China’s seafood exports broke the USD 20 billion (EUR 14.7 billion) mark last year for the first time. Fisheries officials in China will be ecstatic that 2013 export of aquatic products totaled USD 20.26 billion (EUR 14.9 billion), from volume of 3.95 million metric tons (MT) — an increase of 4.15 percent and 6.74 percent respectively.

This means China keeps its place as the world’s top exporter of seafood. Yet it appears that China is also growing its imports faster. The brief note from the ministry of agriculture doesn’t give a figure for imports. Interestingly, the figure given for “total import and export of aquatic products” in 2013 is 8,129,000 MT, or USD 28.9 billion (EUR 21.3 billion), up 2.58 percent and 7.12 percent, respectively. That suggests that imports (a large percentage of which are for re-export) shaded exports in overall volume terms.

Many of China’s government departments remain on an official week-long holiday until Friday, at which point more details may become available. Published by the Ministry of Agriculture, which oversees fisheries, the data sheet seen by SeafoodSource suggests that Chinese seafood exporters are seeing a rebound in global export markets — while also cornering markets in emerging economies like Southeast Asia and Africa.

The U.S. Department of Agriculture (USDA) last year put export value for 2012 at USD 18.5 billion (EUR 13.6 billion), up 4 percent compared to 2011, thanks largely to increased prices.

“Most Chinese industry insiders believe that a stable recovery of global economies support higher aquatic exports in the near future,” noted a USDA report. Imports grew from 2.52 million MT in 2000 to 3.89 million MT in 2008 and to 5.36 million MT in 2011. In value, imports grew from USD 2.27 billion (EUR 1.7 billion) to USD 5.4 billion (EUR 4 billion) in 2008 and surged to USD 15.8 billion (EUR 11.6 billion) in 2011.

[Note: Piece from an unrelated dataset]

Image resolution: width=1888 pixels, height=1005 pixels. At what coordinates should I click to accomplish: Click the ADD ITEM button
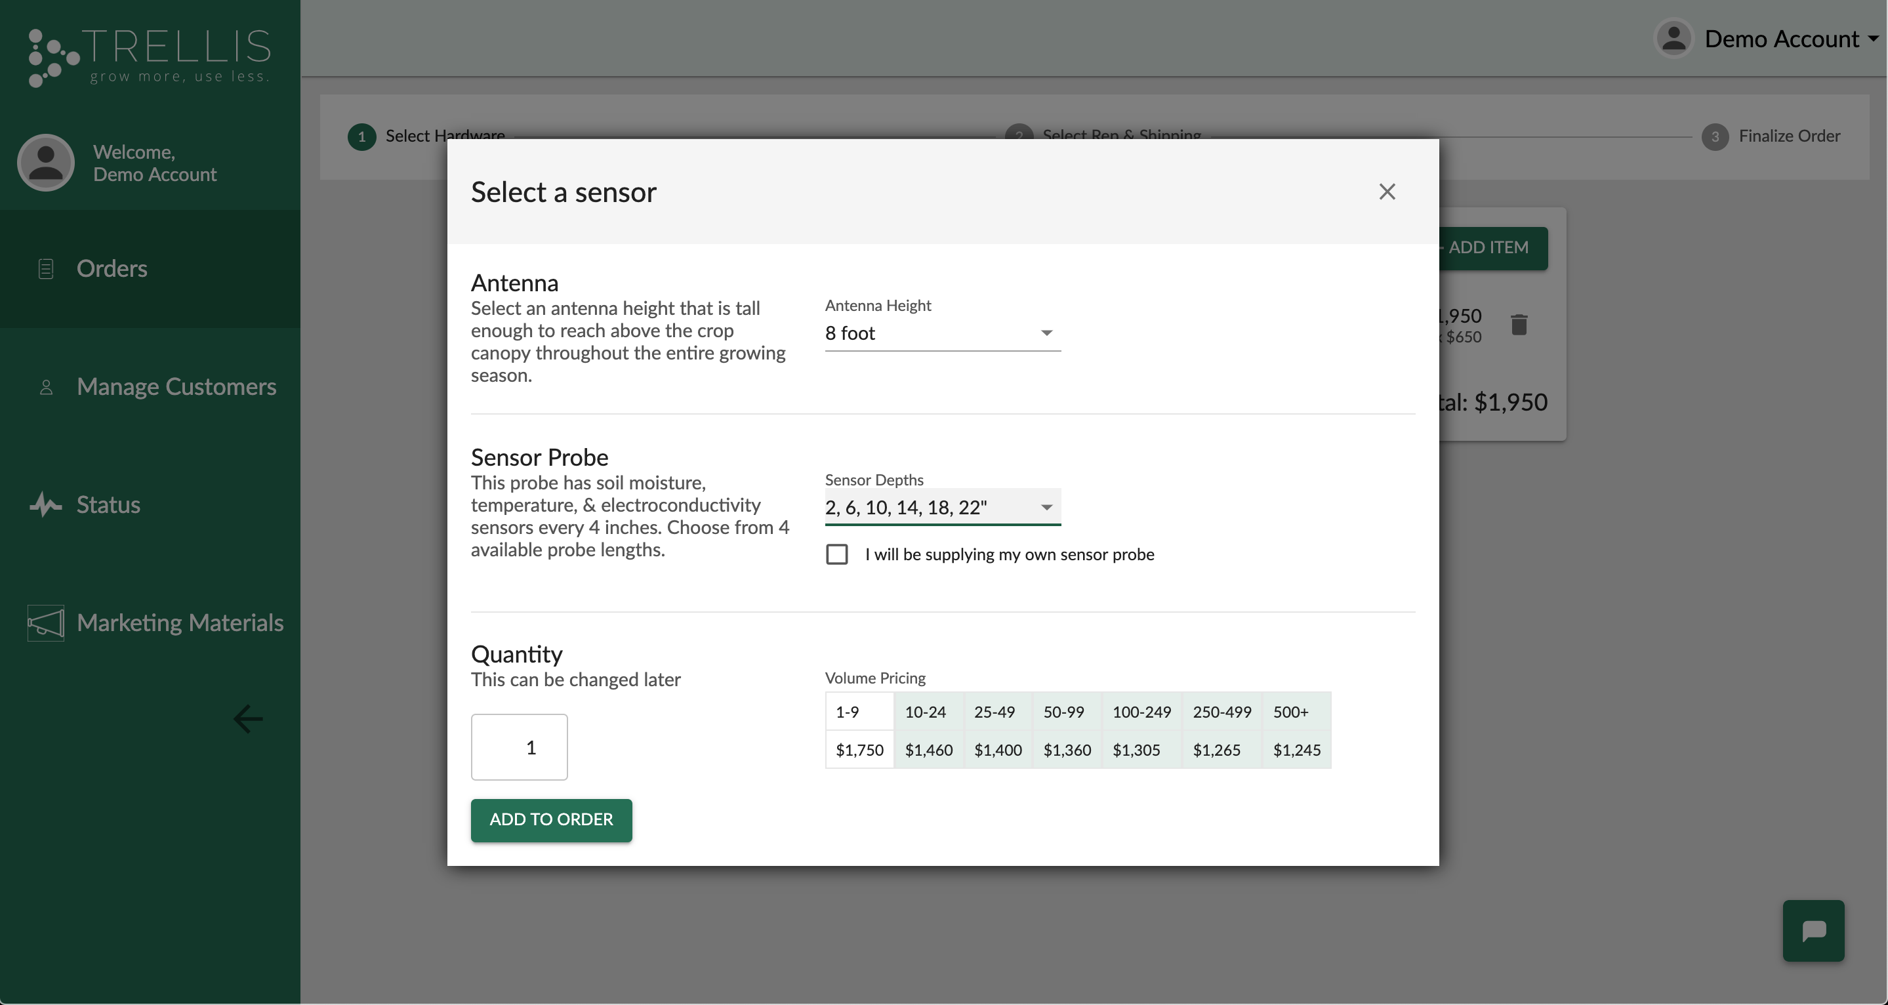point(1491,248)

In releasing the latest data China’s Ministry of Agriculture noted that the figures for 2013 suggest the export of aquatic products have “overcome the downturn in the world economy” but warned “the situation has yet to be fully repaired.” It also pointed out “the impact of increased trade barriers and other unfavorable factors” as a barrier to rapid growth.

China's per capita consumption of seafood is growing by an average 10 percent annually according to the Chinese Academy of Agricultural Sciences (CAAS).